(Stored items)
== Segment start ==

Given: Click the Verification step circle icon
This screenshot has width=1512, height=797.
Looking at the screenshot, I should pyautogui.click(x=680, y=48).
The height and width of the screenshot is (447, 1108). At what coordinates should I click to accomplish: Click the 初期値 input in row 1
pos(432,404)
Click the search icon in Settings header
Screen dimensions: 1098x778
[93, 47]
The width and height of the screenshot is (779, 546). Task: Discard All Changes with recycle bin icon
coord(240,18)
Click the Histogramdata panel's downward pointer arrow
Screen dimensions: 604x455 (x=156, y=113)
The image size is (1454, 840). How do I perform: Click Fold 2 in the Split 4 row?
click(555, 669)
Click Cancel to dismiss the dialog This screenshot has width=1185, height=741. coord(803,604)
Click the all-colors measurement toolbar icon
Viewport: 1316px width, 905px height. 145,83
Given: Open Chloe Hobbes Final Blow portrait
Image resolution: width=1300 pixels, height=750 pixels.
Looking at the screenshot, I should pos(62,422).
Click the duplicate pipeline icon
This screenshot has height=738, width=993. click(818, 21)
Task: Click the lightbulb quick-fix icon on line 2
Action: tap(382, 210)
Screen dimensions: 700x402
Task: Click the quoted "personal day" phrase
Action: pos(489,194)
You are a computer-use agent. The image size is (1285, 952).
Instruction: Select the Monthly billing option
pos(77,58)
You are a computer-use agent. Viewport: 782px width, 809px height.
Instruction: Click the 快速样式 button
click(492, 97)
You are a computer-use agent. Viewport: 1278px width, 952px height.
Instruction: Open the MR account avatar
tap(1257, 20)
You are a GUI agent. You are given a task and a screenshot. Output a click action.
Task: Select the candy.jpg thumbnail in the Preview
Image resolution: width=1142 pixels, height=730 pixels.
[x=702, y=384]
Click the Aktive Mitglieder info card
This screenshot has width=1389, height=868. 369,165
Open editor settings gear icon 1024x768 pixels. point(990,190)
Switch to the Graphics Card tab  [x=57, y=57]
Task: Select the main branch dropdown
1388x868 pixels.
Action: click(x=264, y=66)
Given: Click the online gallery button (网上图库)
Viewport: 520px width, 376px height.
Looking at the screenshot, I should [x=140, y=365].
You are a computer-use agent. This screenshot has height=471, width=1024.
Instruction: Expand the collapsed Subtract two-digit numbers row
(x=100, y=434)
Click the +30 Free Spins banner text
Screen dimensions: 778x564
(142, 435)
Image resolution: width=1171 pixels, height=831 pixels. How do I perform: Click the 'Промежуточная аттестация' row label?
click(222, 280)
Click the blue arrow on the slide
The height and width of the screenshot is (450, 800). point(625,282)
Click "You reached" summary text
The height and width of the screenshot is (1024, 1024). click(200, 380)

== Segment end ==

* _INSTRUCTIONS FOR THE TASK_
Set down every entry exactly as given.

* _ANSWER AREA_
Given: Click the Verification step circle icon
This screenshot has width=1512, height=797.
Looking at the screenshot, I should pyautogui.click(x=680, y=48).
The height and width of the screenshot is (447, 1108). At what coordinates should I click to accomplish: Click the 初期値 input in row 1
pos(432,404)
Click the search icon in Settings header
Screen dimensions: 1098x778
[93, 47]
The width and height of the screenshot is (779, 546). Task: Discard All Changes with recycle bin icon
coord(240,18)
Click the Histogramdata panel's downward pointer arrow
Screen dimensions: 604x455 (x=156, y=113)
The image size is (1454, 840). How do I perform: Click Fold 2 in the Split 4 row?
click(555, 669)
Click Cancel to dismiss the dialog This screenshot has width=1185, height=741. coord(803,604)
Click the all-colors measurement toolbar icon
Viewport: 1316px width, 905px height. 145,83
Given: Open Chloe Hobbes Final Blow portrait
Image resolution: width=1300 pixels, height=750 pixels.
Looking at the screenshot, I should pos(62,422).
Click the duplicate pipeline icon
This screenshot has height=738, width=993. click(818, 21)
Task: Click the lightbulb quick-fix icon on line 2
Action: tap(382, 210)
Screen dimensions: 700x402
Task: Click the quoted "personal day" phrase
Action: pos(489,194)
You are a computer-use agent. The image size is (1285, 952).
Instruction: Select the Monthly billing option
pos(77,58)
You are a computer-use agent. Viewport: 782px width, 809px height.
Instruction: Click the 快速样式 button
click(492, 97)
You are a computer-use agent. Viewport: 1278px width, 952px height.
Instruction: Open the MR account avatar
tap(1257, 20)
You are a GUI agent. You are given a task and a screenshot. Output a click action.
Task: Select the candy.jpg thumbnail in the Preview
Image resolution: width=1142 pixels, height=730 pixels.
[x=702, y=384]
Click the Aktive Mitglieder info card
This screenshot has width=1389, height=868. 369,165
Open editor settings gear icon 1024x768 pixels. point(990,190)
Switch to the Graphics Card tab  [x=57, y=57]
Task: Select the main branch dropdown
1388x868 pixels.
Action: click(x=264, y=66)
Given: Click the online gallery button (网上图库)
Viewport: 520px width, 376px height.
Looking at the screenshot, I should [x=140, y=365].
You are a computer-use agent. This screenshot has height=471, width=1024.
Instruction: Expand the collapsed Subtract two-digit numbers row
(x=100, y=434)
Click the +30 Free Spins banner text
Screen dimensions: 778x564
(142, 435)
Image resolution: width=1171 pixels, height=831 pixels. How do I perform: Click the 'Промежуточная аттестация' row label?
click(222, 280)
Click the blue arrow on the slide
The height and width of the screenshot is (450, 800). point(625,282)
Click "You reached" summary text
The height and width of the screenshot is (1024, 1024). click(200, 380)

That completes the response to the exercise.